Speaking about money flows; situation is gradually improving. January - March 2009 (Q4) net money flows (subscriptions minus redemptions) into publicly distributed investment trusts are growing again albeit at much slower pace compared to last year (less than 7 % of July October 2008 figures).

Now what to buy?

More than ever when screening deep value Japanese stocks requires:

  1. Pain tolerance

  2. Strategic vision.

Both indicators have been tested to the limits since late 2007.

As we enter earnings forecasts season, consensus remain negative. At 8900 level Nikkei listed companies average PBR roughly equals 1. Looking at individual stocks Price Book Ratio seems stuck around 1 as some kind of invisible barrier. This looks very true for Steel stocks for example. Large cap steel makers should register losses up to March 2010, bottoming out at book value seems the rule considering Steel stocks usually trade between 0.9x 1.2x when earnings decrease.
By analysing past 10 years large steel makers PBR current situation is similar to year 2000 when the whole sector was under severe restructuration. Then in 2003 Japanese Steel makers enjoyed strong re-rating by investors, for example Tokyo steel which  suffered close to 9 years uninterrupted losses suddenly turned profitable in March 2003, this finally spread to the whole sector. The main reason behind earnings jump was China steel demand. Between 2001 and 2003 Chinese demand had grown + 20% and finally Large steel makers PBR jumped above 1 as investors shifted their attention from book value to earnings potential (growth).
What is the picture now? Some analysts believe that current fiscal year second half production collapse and inventories appraisal losses are already factored in stock price. Analysts are already shifting their attention to fiscal 2010 first half expecting inventories adjustment to be cleared, most observers believe Steel makers will publish very conservative estimates (as usual in Japan) leading the market to shift from book value to Per. A recent poll suggested that up to 65% of Japanese companies operating in China think Chinese economy had already bottomed out.
24th April JFE was the first to deliver: March 2009 net profit down 26% with sales up 10% but fiscal year end dividend was increased Y 10 to 30 a good illustration of previous newsletter storyboard.

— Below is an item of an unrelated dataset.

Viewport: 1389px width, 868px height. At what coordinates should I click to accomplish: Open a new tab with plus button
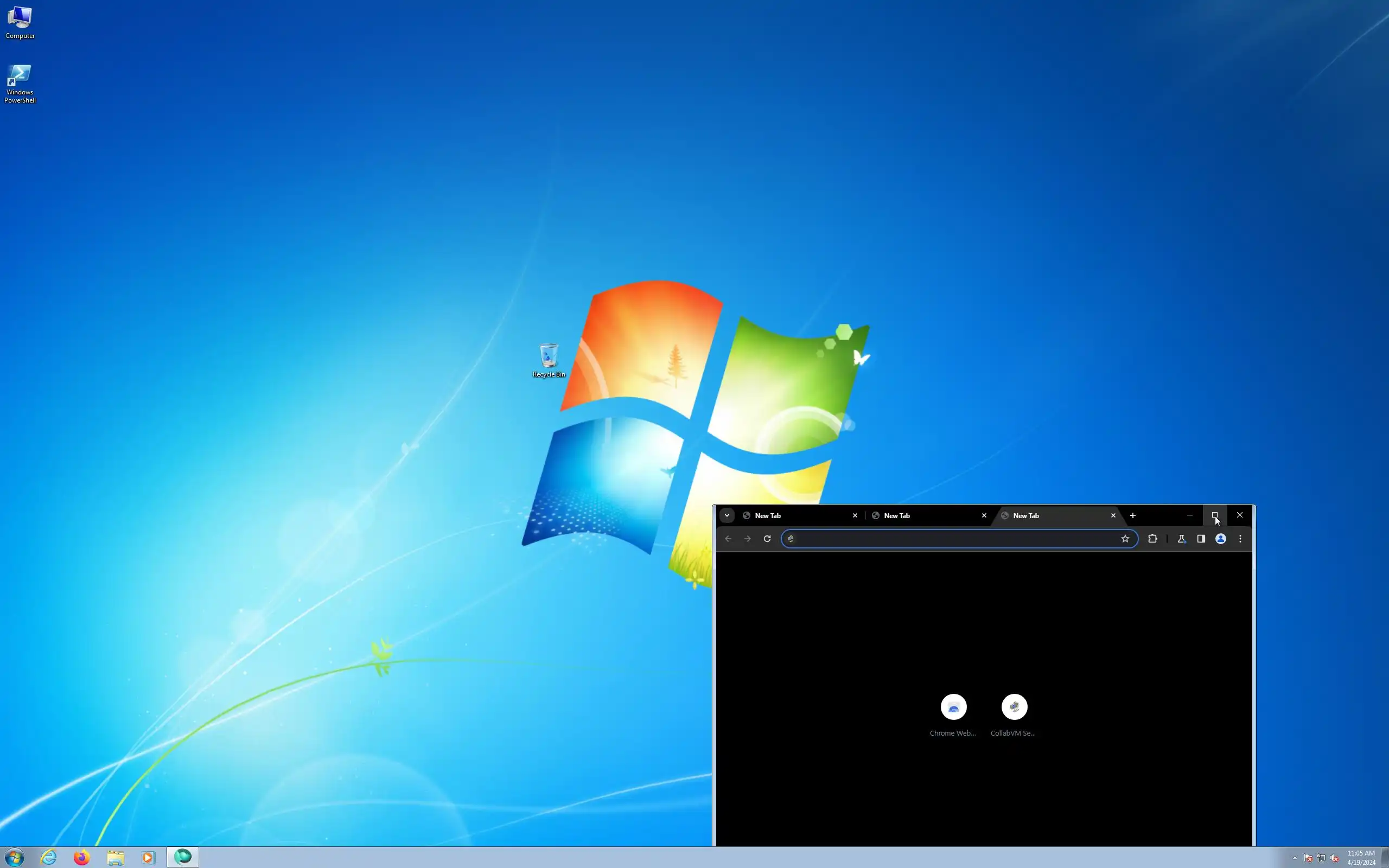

Desperate Japanese stockbrokers (not housewives) do not spare any effort to attract individual customers:  setting up coffee shops and dedicated ‘mobile outlets’ to woe individuals. For example Nomura securities teamed with Saint Marc Café chain. You can enjoy a coffee break and same time learn about investments in a casual and relax atmosphere. Online brokerage Kabuto.com launched the ‘mobile securities branch’, a bright red truck touring the streets chasing investors where they are.
 Based on Japanese Securities Dealers association numbers brokerages had 2,335 branches by January 2009 end which is 14% more than 5 years ago. Still long way down compared to peak year 1992 (3,298).
 I mentioned it previously but individuals poured massive amounts of money (highest in 18 years) into domestic equities back in 2008 forcing Stockbrokers to be more creative.